The cryptocurrency registry principally targets combating money laundering. The Spanish banks are still waiting for the instructions at the time of writing as the Bank of Spain has not released any official document yet.
Moreover, there is uncertainty about whether the cryptocurrency registry is for financial institutions that are already regulated bodies or otherwise. Gloria Hernández Aler is regulatory advisory firm finReg360’s financial regulation professional.
She cited that it would not make sense for a Spanish bank to need to undergo the imposed requirements as these financial institutions are already supervised directly. Hernández Aler pointed out that it makes sense, however, for financial institutions in Spain to notify stakeholders that they would provide cryptocurrency services.
She also remarked that Spanish banks would probably need to modify their current money laundering rules to adapt to the dynamics of virtual assets. Meanwhile, as they presently lack firm direction from the central bank, several large Spanish banks are employing their compliance departments to know if they need to register to offer virtual asset-related services.

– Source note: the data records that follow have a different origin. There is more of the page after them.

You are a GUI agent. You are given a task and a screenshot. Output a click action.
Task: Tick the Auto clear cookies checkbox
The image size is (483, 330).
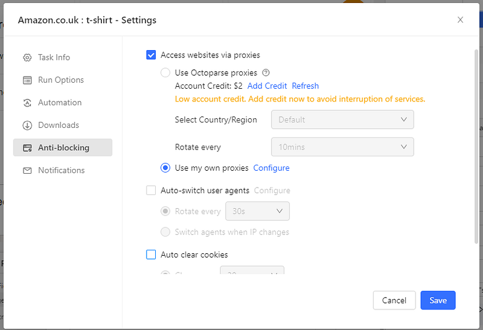(151, 255)
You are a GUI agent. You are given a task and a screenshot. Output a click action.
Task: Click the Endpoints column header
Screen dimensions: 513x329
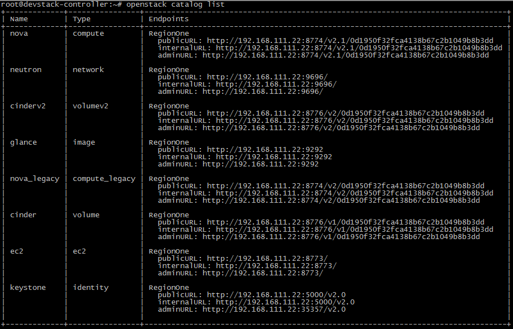point(168,19)
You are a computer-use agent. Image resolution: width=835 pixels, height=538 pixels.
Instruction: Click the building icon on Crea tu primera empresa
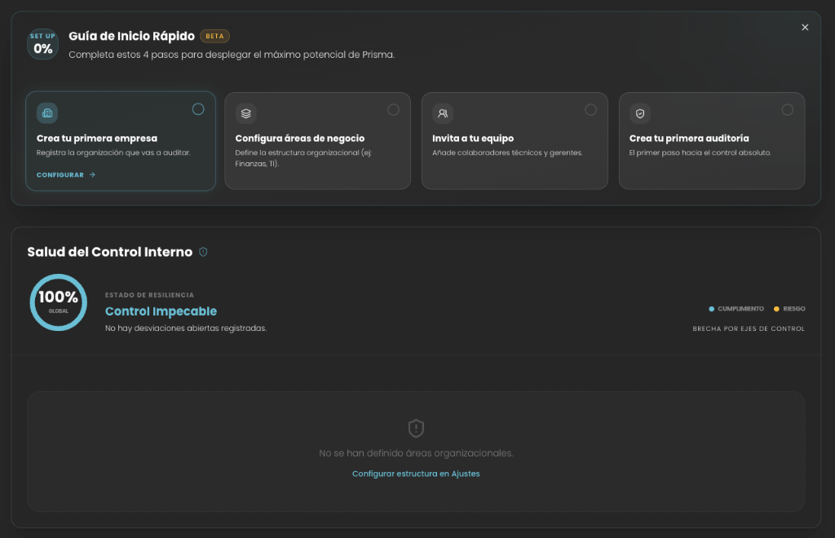[x=47, y=112]
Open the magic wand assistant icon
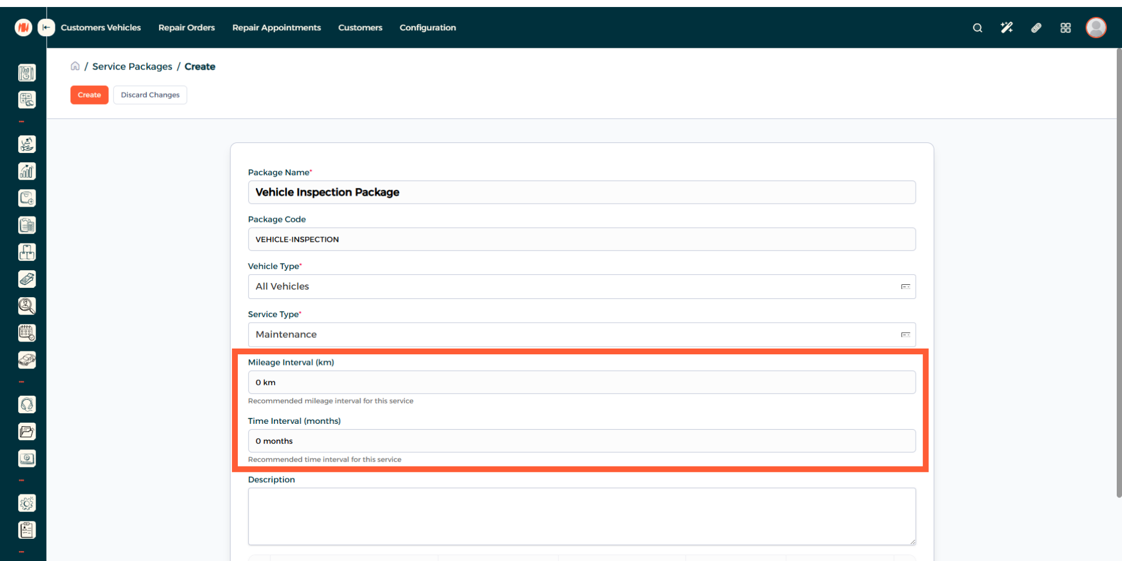Image resolution: width=1122 pixels, height=561 pixels. pos(1006,28)
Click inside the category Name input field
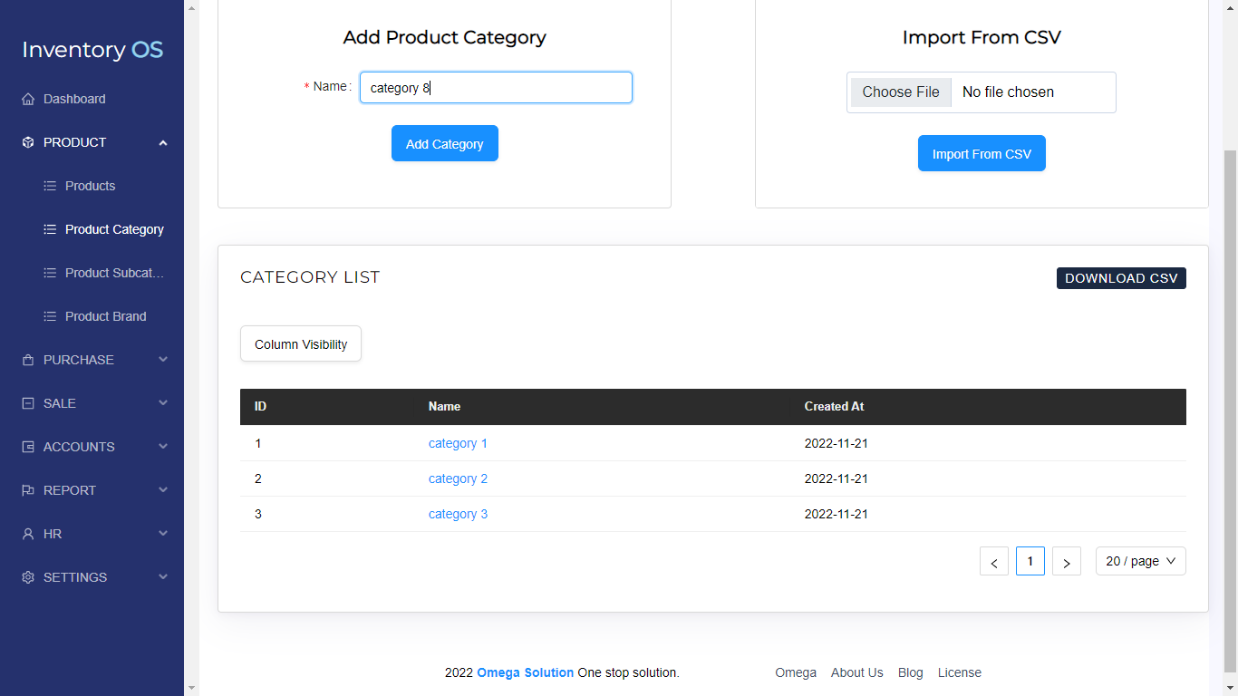This screenshot has height=696, width=1238. (495, 87)
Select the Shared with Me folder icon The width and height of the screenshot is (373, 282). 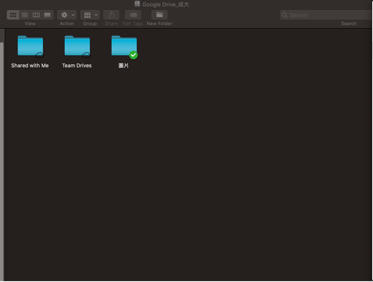(x=30, y=46)

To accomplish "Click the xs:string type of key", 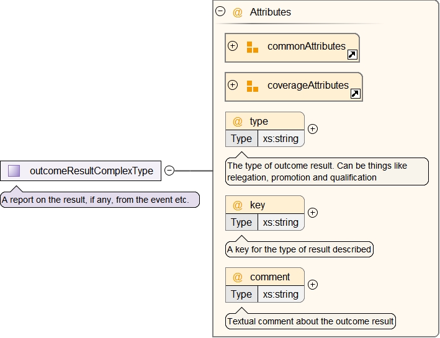I will point(281,222).

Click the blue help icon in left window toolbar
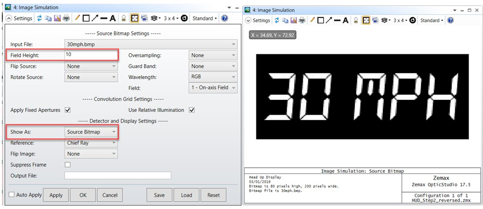click(x=224, y=18)
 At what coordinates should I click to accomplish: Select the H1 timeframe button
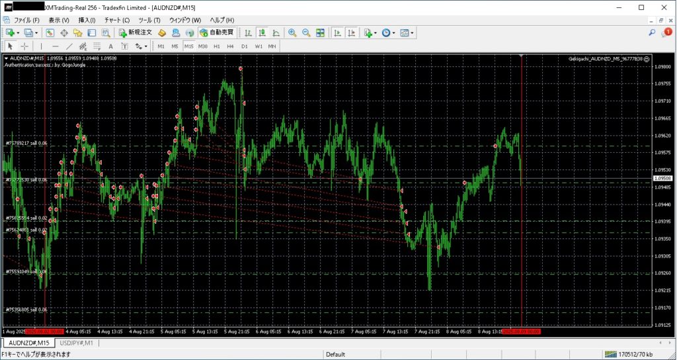coord(216,46)
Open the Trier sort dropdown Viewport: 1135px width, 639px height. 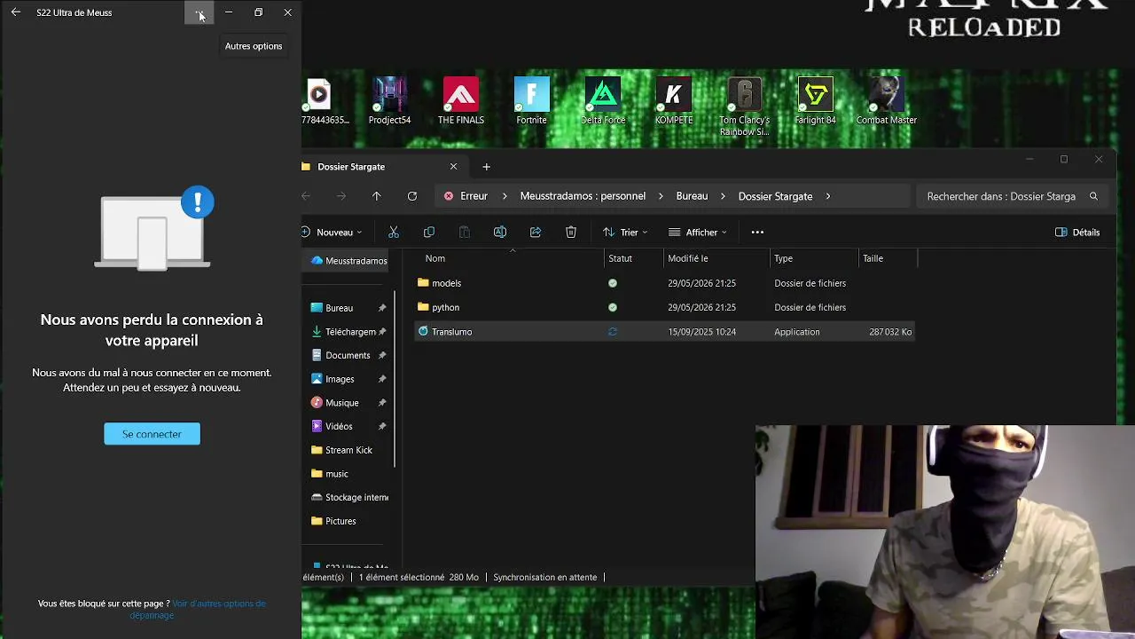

These banking service providers are exploring the possibility of delivering cryptocurrencies directly to their clients. We understand that Spanish banks find cryptocurrency services worthy of offering to their valued customers.
After all, these crypto-assets’ usage and overall significance are surging nowadays, and we believe they will continue to do so in the coming years.
We recommend the Spanish banks be patient with the Bank of Spain. We believe the central bank considers the consumers’ best interest, and it will not overlook these financial institutions’ similar intent.